Mendengar suara tegas seseorang yang dia kenali, gadis bernama Gwen itu sontak tertawa kecil. "Ronny, kau ini benar-benar mengganggu kesenanganku!" seru Gwen sembari menunjuk hidung bodyguard-nya tersebut.

Ronny tidak peduli. Pria itu menyeret paksa tubuh Gwen keluar dari klub, meninggalkan kedua temannya yang tengah asik melakukan kegiatan panas mereka.

Gwen tentu saja berontak, tetapi tubuh kecilnya tak mampu melawan lengan kekar Ronny yang menahan pinggangnya.

Tak peduli gadis itu adalah majikan mudanya, dengan kasar Ronny memasukkan Gwen ke dalam mobil. Lagi pula, dia memang memiliki wewenang untuk mendisiplinkan Gwen yang terkenal sulit diatur.

"Ouch! Pelan-pelan, sialaan!" maki Gwen. Gadis itu memegangi kepalanya yang baru saja terbentur.

Hampir separuh perjalanan, Ronny harus mendengar kata-kata kasar yang Gwen lontarkan untuknya. Beruntung, pria bertubuh kekar itu sudah terbiasa menghadapi sang majikan muda, jadi, hatinya sudah kebal.

...**********...

"Kita sudah sampai, Nona," ucap Ronny seraya melirik kaca spion tengah.

Gwen terlihat melamun sejenak, sebelum kemudian keluar dari dalam mobil dan membanting pintunya keras.

Baru saja gadis itu melangkah masuk, Abraham, sang ayah, sudah berdiri sembari menatap tajam wajahnya.

"Aku pulang," ucap Gwen malas.
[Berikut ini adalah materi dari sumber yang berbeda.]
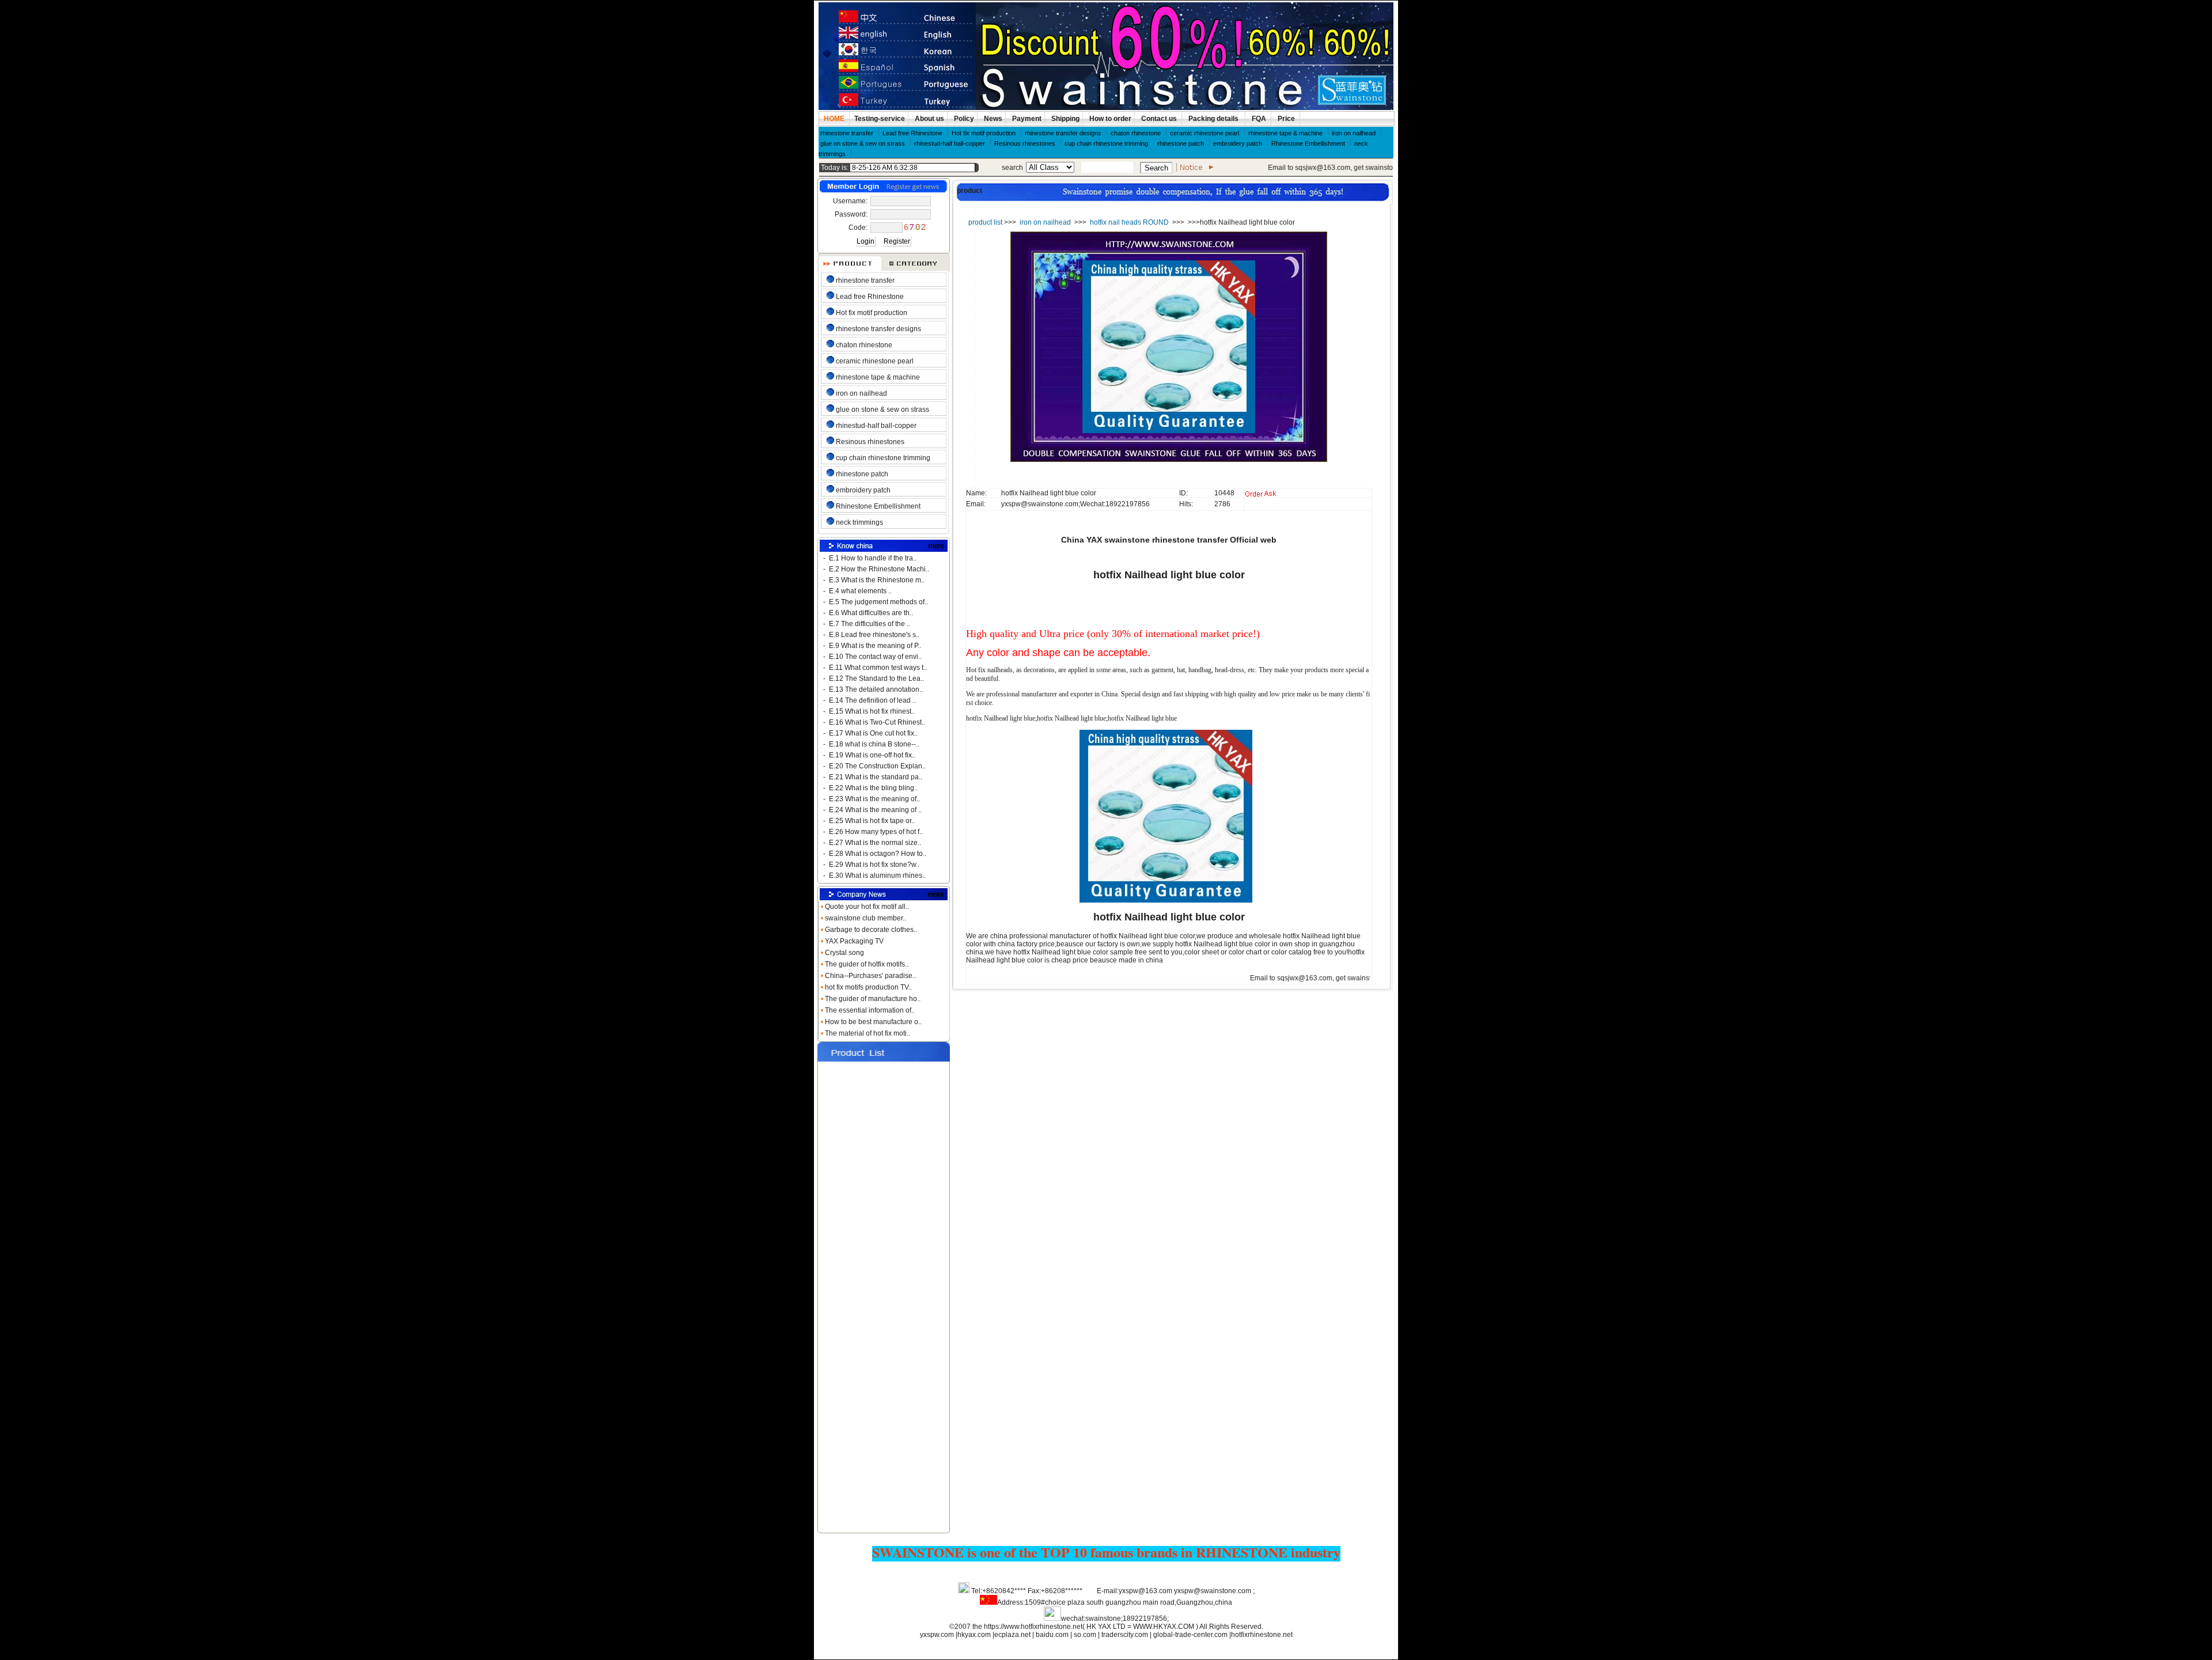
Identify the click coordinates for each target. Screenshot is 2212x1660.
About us (928, 119)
Kakinya melangkah gontai melewati Abraham.

"Dari mana saja kau?" Abraham membuka suaranya. Nada bicara pria berusia 55 tahun itu terdengar sangat dingin.

"Klub." Jawab Gwen singkat.

"Bukankah sudah Ayah bilang untuk tidak mengunjungi tempat-tempat biaadab seperti itu lagi, Gwen!" Abraham berbalik, menatap putri satu-satunya yang hendak menaiki anak tangga.

Gwen memutar bola matanya. "Jangan kolot Yah! Zaman sekarang siapa yang tidak pergi ke klub malam untuk bersenang-senang? Aku yakin, Ayah juga sering mengunjungi tempat itu sewaktu muda dulu!"

"Ayah bukan orang seperti dirimu! Mau sampai kapan kau bermain-main, dan terus-terusan menghambur-hamburkan uang Ayah?"

Gwen mendecih. Sepertinya dia harus mendengar ocehan pedas sang ayah lagi.

Abraham lalu berjalan menghampiri Gwen dan melempar surat tagihan kartu kredit yang dia gunakan.

"Ini belum genap satu bulan, dan kau sudah menghabiskan jutaan dollar, Gwen!" seru Abraham.

"Mau aku habiskan miliaran pun, kita tidak akan pernah jatuh miskin, Ayah!" balas Gwen. Matanya memandangi Abraham dengan tatapan jengah.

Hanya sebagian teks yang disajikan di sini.